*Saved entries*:
= = = = = = =

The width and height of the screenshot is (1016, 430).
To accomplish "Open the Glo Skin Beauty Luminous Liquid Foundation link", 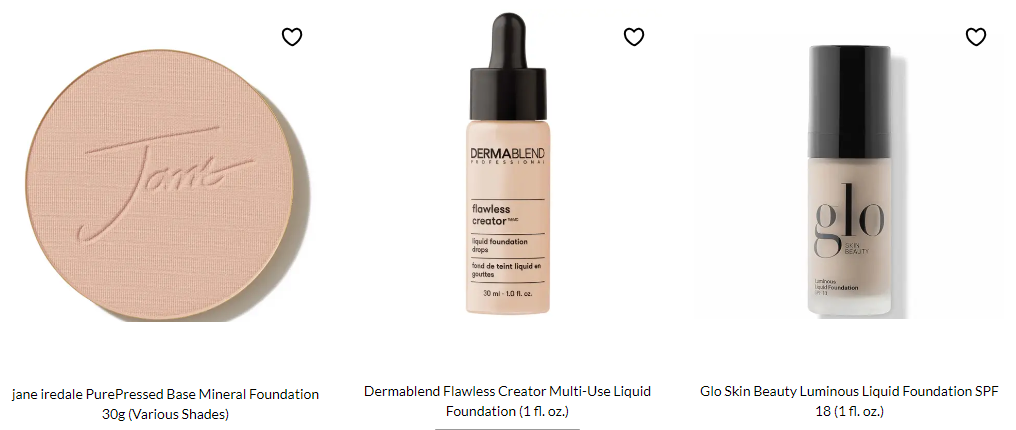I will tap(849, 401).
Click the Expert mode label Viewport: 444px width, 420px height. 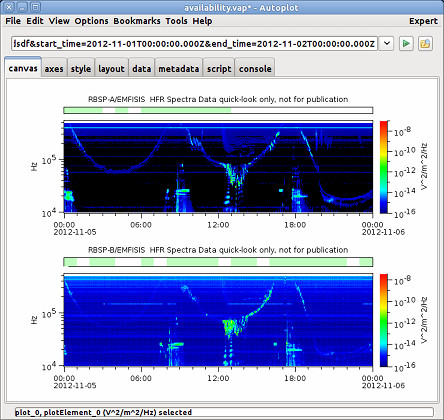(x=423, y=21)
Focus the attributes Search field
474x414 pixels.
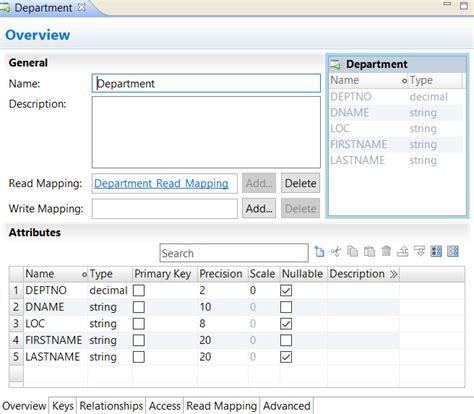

= = = = = = =

*Work instructions*: Output an exact copy of the lines from the one with "Focus the attributes Search field" through the closing line of the records, inclusive, without any images.

*Exercise answer*:
Focus the attributes Search field
474x414 pixels.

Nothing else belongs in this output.